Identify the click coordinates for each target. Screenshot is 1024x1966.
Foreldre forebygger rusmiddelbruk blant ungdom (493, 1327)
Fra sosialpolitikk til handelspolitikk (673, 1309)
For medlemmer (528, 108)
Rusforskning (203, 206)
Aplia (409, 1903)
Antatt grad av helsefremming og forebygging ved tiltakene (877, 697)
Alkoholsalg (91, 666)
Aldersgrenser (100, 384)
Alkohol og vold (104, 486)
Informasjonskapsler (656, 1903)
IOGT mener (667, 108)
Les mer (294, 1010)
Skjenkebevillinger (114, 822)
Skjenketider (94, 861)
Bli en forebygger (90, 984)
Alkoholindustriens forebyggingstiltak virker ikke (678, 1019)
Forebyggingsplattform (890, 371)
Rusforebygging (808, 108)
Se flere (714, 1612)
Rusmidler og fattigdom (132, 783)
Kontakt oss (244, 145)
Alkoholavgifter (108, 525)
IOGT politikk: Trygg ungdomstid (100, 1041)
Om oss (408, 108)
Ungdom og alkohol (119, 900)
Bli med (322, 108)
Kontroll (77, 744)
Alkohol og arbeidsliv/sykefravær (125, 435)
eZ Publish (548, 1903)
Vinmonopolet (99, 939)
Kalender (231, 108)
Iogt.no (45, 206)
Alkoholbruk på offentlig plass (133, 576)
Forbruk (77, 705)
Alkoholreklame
━━━━━━━━
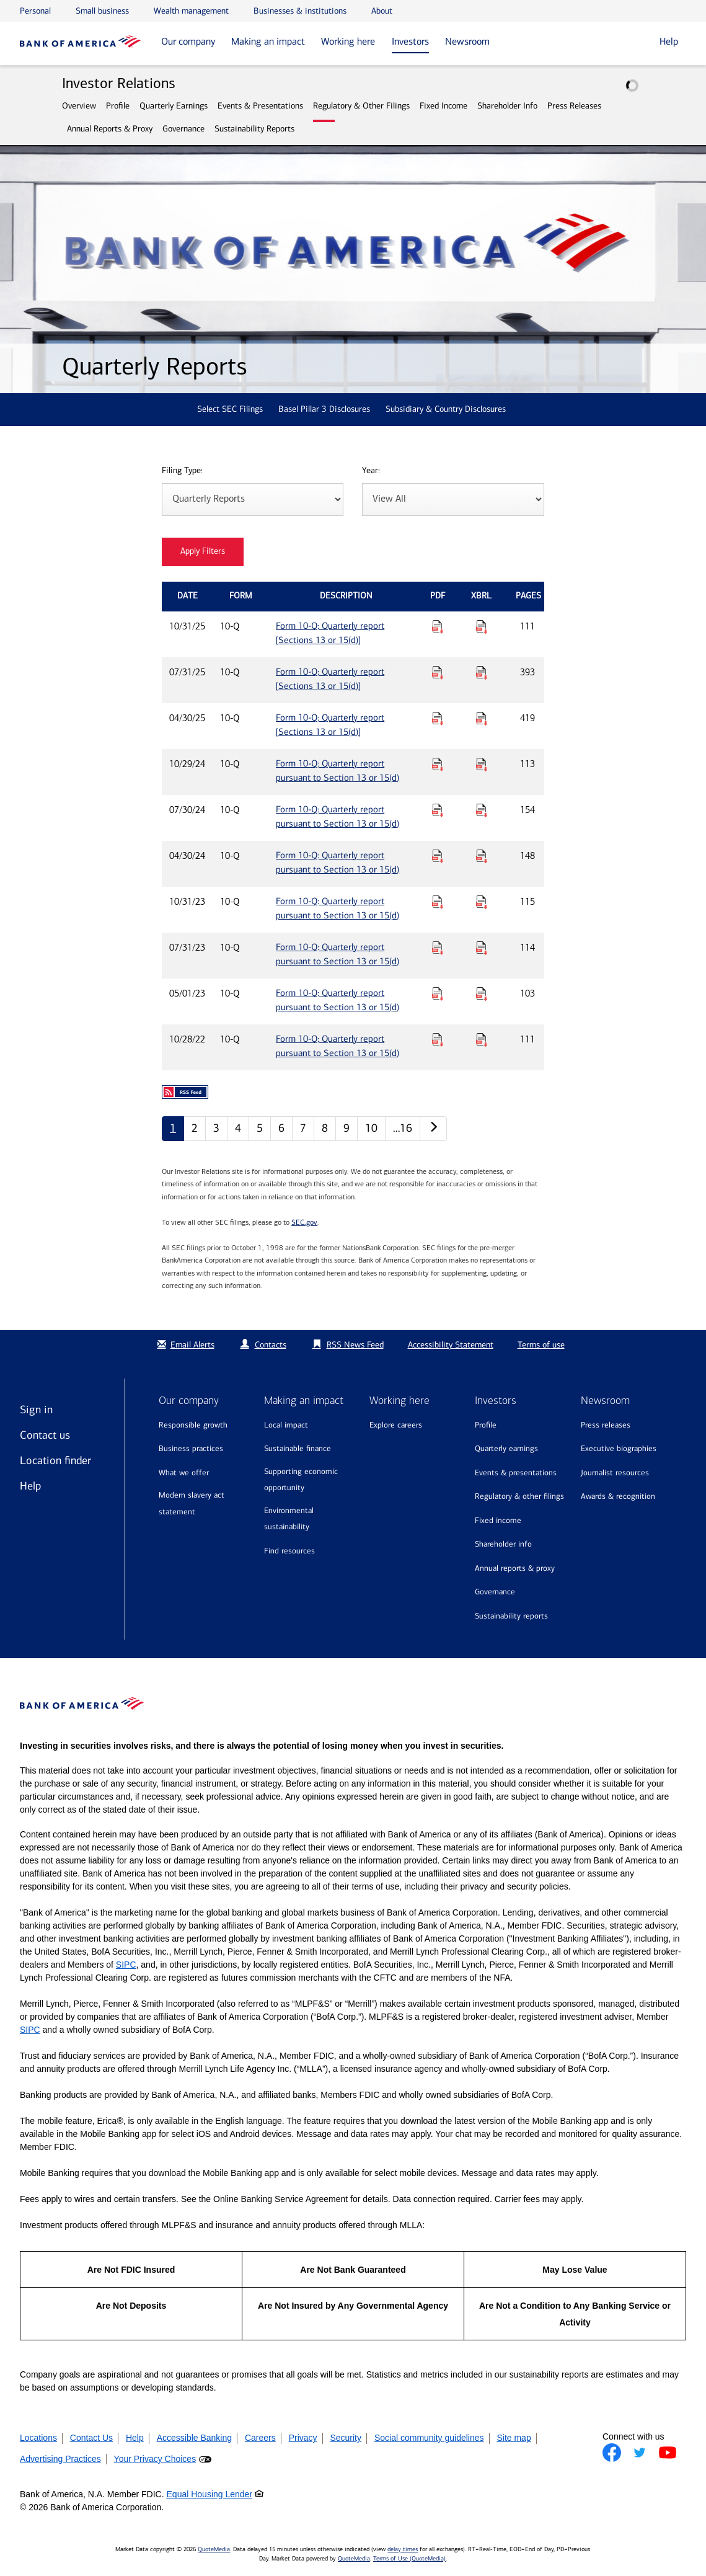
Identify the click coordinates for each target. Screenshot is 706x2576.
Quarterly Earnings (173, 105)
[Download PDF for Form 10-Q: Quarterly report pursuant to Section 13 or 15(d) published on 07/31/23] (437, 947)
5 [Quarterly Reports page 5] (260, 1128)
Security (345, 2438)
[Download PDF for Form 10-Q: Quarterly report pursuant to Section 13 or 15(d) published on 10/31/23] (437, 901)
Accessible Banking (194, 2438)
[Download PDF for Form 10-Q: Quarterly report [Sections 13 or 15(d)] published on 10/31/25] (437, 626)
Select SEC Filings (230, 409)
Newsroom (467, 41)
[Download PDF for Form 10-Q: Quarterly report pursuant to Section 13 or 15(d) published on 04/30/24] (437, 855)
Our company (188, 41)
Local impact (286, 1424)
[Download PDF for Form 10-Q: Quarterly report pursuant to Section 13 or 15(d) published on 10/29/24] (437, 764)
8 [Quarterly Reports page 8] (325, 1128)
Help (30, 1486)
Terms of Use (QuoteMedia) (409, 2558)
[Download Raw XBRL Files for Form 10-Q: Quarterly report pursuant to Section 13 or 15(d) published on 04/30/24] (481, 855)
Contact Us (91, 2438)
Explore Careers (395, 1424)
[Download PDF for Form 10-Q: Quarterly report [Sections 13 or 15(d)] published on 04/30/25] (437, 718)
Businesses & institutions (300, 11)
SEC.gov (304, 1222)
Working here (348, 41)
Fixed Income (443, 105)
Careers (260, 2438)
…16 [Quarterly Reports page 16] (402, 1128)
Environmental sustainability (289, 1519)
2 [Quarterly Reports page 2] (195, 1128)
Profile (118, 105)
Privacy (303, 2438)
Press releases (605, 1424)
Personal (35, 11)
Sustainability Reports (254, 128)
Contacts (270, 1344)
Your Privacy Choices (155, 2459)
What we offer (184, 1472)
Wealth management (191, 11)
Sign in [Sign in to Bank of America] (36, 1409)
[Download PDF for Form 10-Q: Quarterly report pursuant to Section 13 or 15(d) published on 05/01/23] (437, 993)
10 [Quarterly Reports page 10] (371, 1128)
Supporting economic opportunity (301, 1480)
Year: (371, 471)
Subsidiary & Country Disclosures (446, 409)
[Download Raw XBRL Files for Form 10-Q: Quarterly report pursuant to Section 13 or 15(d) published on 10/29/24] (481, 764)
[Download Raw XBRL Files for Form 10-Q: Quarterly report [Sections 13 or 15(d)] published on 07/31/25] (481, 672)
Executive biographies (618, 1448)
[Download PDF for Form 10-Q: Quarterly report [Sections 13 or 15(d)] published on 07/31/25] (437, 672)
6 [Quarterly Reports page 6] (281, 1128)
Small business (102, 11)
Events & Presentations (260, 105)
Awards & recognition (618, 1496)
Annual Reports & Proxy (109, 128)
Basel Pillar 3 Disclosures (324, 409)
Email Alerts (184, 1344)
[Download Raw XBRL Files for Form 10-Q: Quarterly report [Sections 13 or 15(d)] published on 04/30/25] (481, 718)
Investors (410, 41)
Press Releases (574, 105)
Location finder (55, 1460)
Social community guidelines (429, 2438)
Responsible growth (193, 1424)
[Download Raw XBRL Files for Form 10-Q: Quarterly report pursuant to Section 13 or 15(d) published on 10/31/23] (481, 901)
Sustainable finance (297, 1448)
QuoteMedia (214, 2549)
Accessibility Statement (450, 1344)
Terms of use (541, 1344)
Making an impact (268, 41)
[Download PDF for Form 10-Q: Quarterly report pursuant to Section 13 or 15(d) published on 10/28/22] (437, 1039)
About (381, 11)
━━━━━━━━
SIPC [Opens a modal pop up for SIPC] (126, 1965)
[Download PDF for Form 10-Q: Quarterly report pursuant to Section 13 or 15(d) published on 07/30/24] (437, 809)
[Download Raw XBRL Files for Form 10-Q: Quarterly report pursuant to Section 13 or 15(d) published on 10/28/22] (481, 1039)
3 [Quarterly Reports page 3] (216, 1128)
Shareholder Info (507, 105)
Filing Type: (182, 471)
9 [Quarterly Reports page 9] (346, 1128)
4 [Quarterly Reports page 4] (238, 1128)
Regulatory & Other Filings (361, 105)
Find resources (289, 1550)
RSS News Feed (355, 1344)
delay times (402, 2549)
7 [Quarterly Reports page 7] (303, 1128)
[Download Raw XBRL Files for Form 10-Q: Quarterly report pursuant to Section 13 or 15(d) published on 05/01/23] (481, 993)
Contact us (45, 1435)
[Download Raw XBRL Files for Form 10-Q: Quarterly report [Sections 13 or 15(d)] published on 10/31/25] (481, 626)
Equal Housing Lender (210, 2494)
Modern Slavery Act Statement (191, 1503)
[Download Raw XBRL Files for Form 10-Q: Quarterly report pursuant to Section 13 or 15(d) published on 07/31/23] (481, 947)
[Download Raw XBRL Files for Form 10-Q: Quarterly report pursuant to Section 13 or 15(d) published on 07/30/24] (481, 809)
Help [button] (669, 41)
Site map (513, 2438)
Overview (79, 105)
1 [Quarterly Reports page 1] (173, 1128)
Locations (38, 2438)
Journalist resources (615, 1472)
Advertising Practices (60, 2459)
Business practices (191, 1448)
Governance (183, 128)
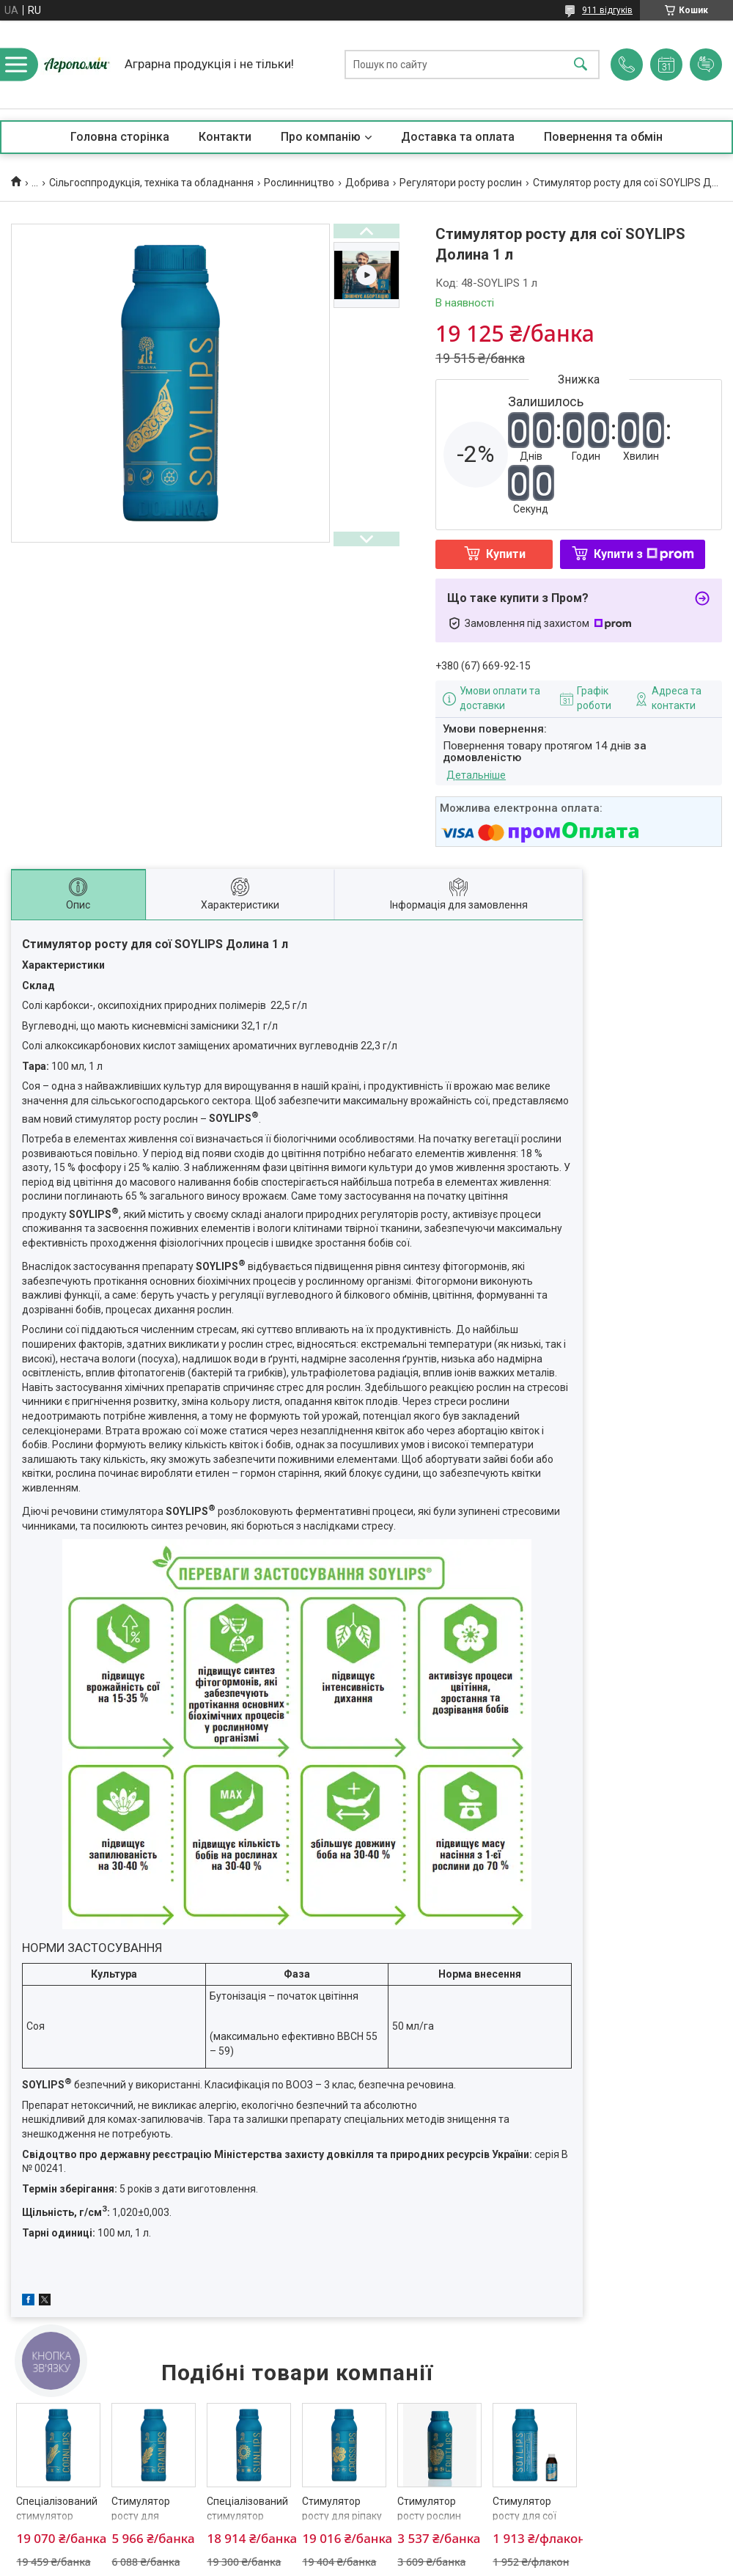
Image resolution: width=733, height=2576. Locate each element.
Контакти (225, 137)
━━━━━━━━
EXERCISE INSTRUCTIONS
Starting at the record with "Annual Reports & Proxy (109, 128)" and ending with the one that has "QuoteMedia (214, 2549)", copy out those records word for word.

TASK OUTPUT
Annual Reports & Proxy (109, 128)
Basel Pillar 3 Disclosures (324, 409)
Email Alerts (184, 1344)
[Download Raw XBRL Files for Form 10-Q: Quarterly report [Sections 13 or 15(d)] published on 04/30/25] (481, 718)
Investors (410, 41)
Press Releases (574, 105)
Location finder (55, 1460)
Social community guidelines (429, 2438)
Responsible growth (193, 1424)
[Download Raw XBRL Files for Form 10-Q: Quarterly report pursuant to Section 13 or 15(d) published on 10/31/23] (481, 901)
Sustainable finance (297, 1448)
QuoteMedia (214, 2549)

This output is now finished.